DATA EXCERPTS —
══════════

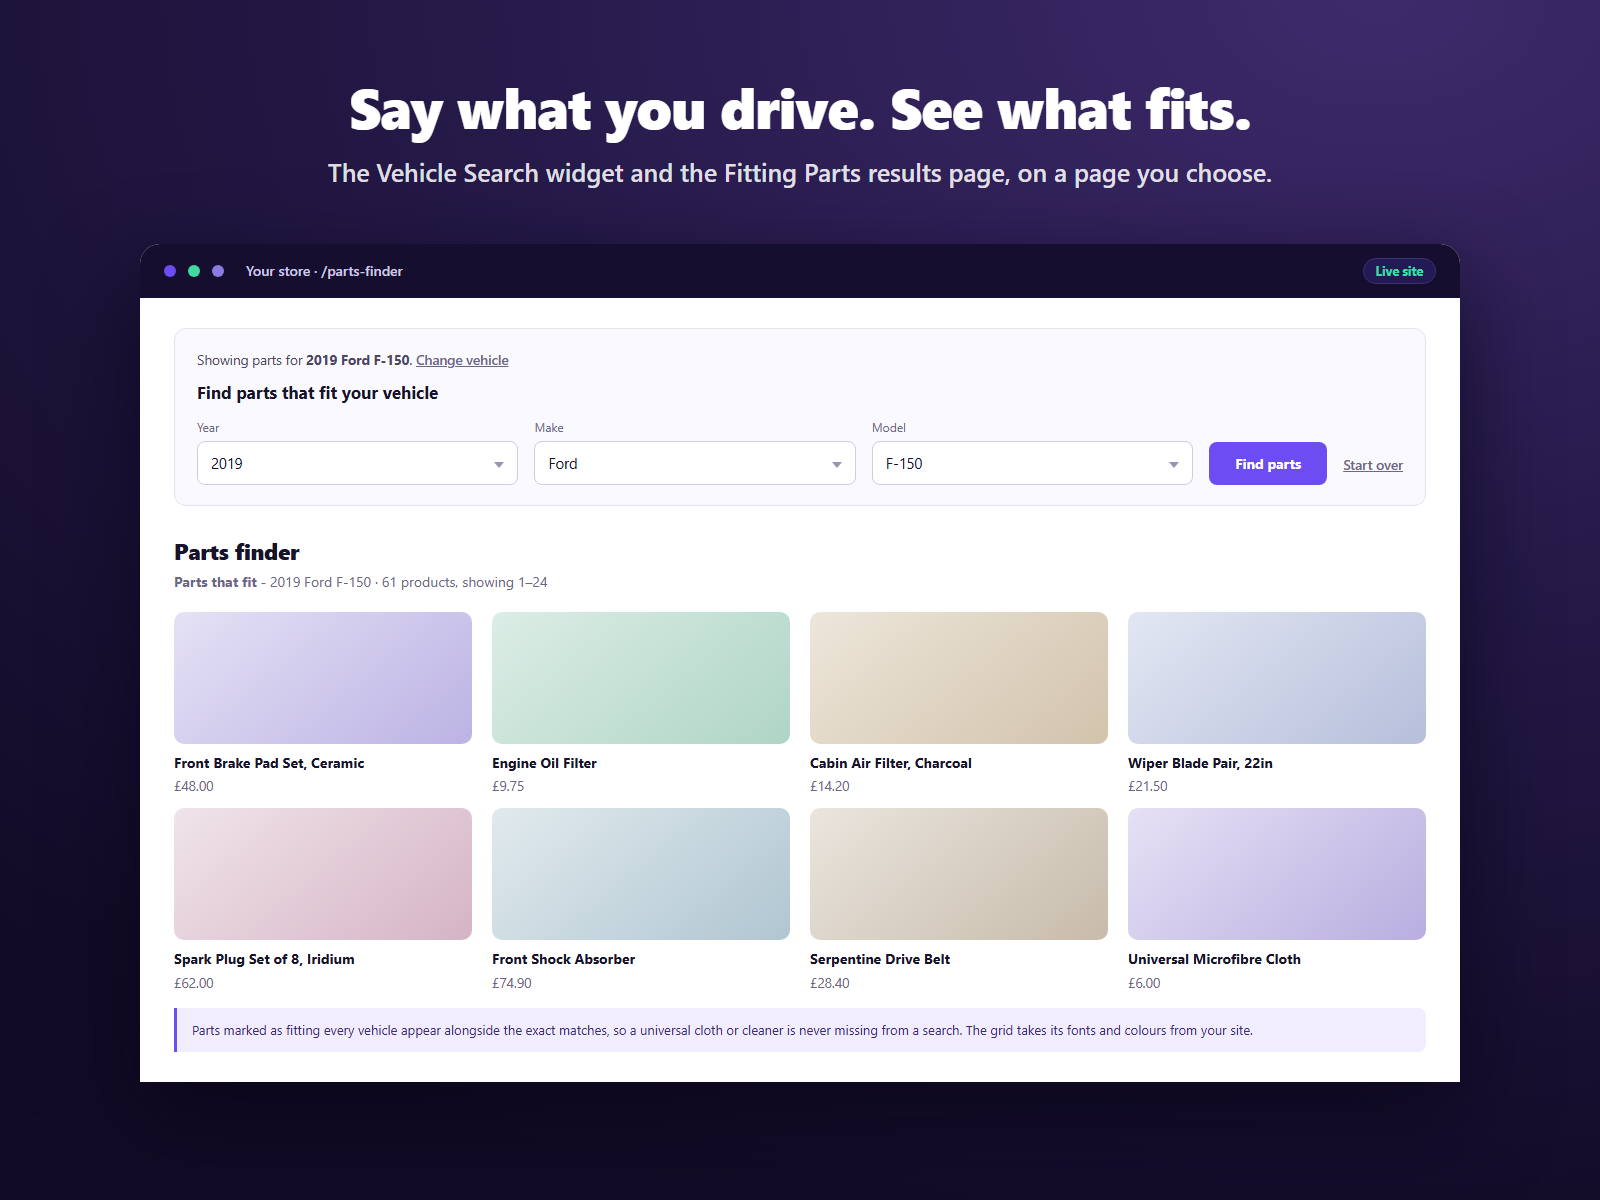The width and height of the screenshot is (1600, 1200).
Task: Open Spark Plug Set of 8 thumbnail
Action: [x=323, y=874]
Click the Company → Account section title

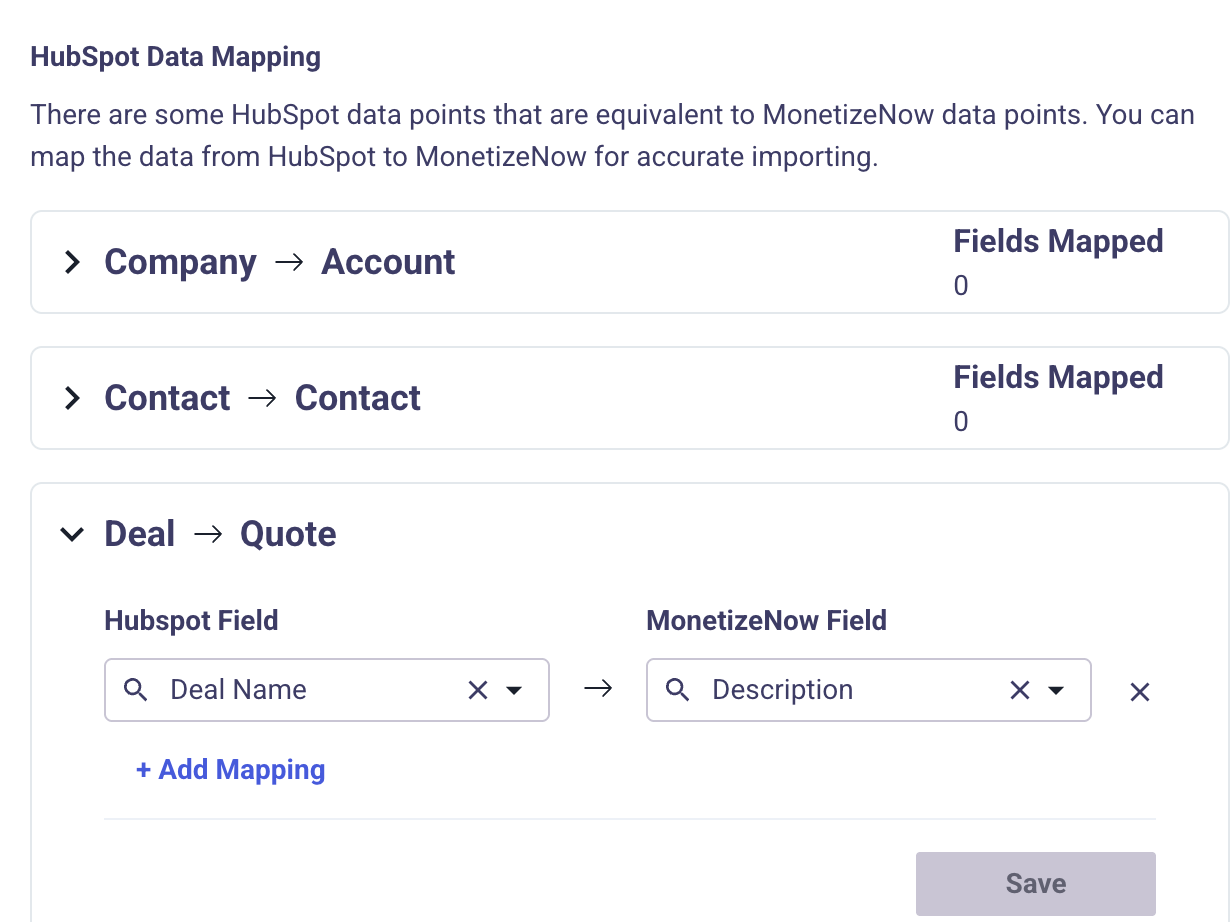tap(280, 263)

══════════

Report every line of the data above that contains the word "title".

Click the Company → Account section title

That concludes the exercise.